Moreover, if you don’t like eating jizz, then the idea that you should fucking have to just to keep your partner happy is insane and ridiculous and should fuck off back to the 1950s.
But, you know, here’s the thing. If you abstract this a bit, what we’re talking about is generalization and persuasion. Sure, it’s offensive and incorrect when a newspaper overgeneralizes and assumes that all women don’t want to do a sexual thing and that all men want that thing. But in a large population, there will be women who don’t want to do it and some of them will be with men who wish they would.

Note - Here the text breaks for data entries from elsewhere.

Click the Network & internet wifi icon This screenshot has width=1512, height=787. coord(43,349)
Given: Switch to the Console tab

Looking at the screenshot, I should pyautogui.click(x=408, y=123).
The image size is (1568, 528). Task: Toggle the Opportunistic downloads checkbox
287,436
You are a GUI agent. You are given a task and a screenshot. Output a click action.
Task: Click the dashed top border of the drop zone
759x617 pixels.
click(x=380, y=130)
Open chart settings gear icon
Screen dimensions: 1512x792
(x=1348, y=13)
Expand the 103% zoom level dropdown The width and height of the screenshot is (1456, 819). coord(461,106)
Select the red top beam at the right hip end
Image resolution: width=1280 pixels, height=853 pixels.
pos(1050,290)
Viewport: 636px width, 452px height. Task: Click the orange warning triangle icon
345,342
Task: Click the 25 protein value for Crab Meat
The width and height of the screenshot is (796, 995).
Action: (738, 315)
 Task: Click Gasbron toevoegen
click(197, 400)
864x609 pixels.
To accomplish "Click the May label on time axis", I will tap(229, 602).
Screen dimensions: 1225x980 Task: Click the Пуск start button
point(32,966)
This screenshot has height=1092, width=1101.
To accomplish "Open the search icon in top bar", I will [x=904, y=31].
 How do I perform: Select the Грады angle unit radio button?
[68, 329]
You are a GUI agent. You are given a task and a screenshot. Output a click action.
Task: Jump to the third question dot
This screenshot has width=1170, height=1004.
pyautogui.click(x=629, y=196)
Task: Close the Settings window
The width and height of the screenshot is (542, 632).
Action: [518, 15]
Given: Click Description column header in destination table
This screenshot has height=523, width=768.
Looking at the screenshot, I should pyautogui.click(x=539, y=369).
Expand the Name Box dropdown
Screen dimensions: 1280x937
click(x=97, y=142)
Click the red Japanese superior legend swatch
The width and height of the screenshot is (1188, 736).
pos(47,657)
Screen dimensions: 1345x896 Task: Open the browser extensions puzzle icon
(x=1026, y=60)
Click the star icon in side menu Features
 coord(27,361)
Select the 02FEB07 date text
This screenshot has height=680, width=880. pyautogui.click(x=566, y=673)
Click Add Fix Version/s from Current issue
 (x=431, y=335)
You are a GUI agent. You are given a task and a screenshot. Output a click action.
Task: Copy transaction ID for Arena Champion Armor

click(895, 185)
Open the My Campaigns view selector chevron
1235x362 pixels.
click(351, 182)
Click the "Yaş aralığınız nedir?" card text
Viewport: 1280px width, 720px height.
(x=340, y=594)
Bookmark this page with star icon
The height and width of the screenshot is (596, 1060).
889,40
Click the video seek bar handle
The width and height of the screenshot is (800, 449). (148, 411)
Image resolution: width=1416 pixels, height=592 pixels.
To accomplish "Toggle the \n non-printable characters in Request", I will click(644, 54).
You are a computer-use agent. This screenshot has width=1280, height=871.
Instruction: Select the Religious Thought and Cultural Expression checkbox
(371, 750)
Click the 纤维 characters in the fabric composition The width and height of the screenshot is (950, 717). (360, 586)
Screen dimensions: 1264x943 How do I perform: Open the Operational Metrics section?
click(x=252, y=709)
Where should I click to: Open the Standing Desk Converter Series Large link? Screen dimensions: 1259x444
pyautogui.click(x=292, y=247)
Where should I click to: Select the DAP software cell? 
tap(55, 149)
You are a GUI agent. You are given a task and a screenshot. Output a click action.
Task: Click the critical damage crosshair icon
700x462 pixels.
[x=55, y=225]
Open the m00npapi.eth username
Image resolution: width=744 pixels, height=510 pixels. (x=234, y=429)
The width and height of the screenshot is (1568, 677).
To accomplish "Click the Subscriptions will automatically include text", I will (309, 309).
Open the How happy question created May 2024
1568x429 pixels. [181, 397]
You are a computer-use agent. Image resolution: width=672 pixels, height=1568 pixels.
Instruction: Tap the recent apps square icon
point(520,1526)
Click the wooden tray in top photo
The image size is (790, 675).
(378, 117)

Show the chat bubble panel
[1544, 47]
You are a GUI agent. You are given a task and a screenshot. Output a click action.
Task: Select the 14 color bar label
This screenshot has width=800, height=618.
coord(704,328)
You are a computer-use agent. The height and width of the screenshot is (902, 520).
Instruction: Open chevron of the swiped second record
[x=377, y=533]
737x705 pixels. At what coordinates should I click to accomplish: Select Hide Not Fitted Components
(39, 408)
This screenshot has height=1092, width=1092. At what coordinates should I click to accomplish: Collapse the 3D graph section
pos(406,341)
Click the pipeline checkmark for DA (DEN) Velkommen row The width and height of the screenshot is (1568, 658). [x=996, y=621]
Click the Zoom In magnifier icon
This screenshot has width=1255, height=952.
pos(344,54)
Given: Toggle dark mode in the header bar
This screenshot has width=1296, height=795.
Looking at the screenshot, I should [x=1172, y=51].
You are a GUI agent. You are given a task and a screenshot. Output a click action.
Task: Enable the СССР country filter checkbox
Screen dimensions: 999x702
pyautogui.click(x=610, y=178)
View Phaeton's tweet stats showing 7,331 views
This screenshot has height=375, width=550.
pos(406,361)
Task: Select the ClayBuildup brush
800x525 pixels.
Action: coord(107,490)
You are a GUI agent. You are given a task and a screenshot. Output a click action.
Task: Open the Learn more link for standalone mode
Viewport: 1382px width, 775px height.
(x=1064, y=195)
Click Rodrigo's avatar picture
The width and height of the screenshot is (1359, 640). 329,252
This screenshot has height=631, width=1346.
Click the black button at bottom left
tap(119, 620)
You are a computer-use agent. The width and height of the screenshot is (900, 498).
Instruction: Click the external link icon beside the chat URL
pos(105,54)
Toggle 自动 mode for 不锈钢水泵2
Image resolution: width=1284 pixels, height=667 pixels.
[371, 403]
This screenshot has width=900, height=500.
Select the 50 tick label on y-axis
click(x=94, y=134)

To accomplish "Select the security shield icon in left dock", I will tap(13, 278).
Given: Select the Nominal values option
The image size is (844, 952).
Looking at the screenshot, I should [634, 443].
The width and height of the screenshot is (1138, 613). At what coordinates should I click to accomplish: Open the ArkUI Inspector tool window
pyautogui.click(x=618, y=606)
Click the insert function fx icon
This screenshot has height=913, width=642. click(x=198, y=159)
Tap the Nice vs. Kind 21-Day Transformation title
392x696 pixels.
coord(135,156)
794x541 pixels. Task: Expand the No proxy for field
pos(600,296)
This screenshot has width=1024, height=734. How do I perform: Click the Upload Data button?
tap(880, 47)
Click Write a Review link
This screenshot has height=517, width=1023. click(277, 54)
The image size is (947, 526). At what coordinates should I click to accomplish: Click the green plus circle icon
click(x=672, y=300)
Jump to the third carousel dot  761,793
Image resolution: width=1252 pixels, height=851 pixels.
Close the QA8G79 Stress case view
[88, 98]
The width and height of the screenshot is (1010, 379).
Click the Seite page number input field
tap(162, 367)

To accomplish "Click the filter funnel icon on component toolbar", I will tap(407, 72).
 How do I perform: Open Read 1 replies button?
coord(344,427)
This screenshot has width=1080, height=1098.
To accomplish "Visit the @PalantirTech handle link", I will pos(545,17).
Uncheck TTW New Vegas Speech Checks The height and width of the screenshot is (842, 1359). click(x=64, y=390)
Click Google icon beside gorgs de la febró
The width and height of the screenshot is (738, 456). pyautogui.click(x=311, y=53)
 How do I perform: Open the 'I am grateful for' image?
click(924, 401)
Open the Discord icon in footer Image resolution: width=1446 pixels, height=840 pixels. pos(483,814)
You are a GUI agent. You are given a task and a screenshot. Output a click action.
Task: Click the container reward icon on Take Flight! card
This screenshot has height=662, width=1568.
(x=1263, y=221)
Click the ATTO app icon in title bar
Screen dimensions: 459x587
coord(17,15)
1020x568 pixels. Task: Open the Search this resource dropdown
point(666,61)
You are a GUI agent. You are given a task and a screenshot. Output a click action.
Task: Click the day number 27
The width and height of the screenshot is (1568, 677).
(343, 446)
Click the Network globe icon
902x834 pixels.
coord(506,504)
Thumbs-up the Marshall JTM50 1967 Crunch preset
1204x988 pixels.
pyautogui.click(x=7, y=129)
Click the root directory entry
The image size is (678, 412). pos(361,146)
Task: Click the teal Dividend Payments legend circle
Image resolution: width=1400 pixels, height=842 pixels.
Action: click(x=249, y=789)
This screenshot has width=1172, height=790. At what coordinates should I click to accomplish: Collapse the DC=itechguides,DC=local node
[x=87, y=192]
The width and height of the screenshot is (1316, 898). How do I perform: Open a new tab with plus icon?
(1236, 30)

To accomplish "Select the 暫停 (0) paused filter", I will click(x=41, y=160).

There’s nothing wrong with that, or with acknowledging it; indeed I would go further and argue that there’s nothing wrong with sexual negotiation, or the attempt to persuade your partner to do something that he or she isn’t initially keen on. Men and women alike engage often in such negotiations, and sometimes the methods chosen can be pretty funny. I personally think “Hey honey, the newspapers says that if you do [thing you don’t particularly like] with me, you’ll get [medical outcome you desire]…” is an exchange fraught with potential humor. That’s why I’ve twice posted about the ludicrous notion that anal sex is butt-expanding. That somebody would spread the idea (and that somebody else would even temporarily wonder whether it is true) strikes me as a deep statement about the essentially comic nature of human sexual negotiation. I don’t fault the newspapers for recognizing the comic potential of a link between semen ingestion and a morning sickness cure, even if their exposition of the notion is ham-fisted in that special sex-negative way that we’ve learned to expect from the so-called professional press.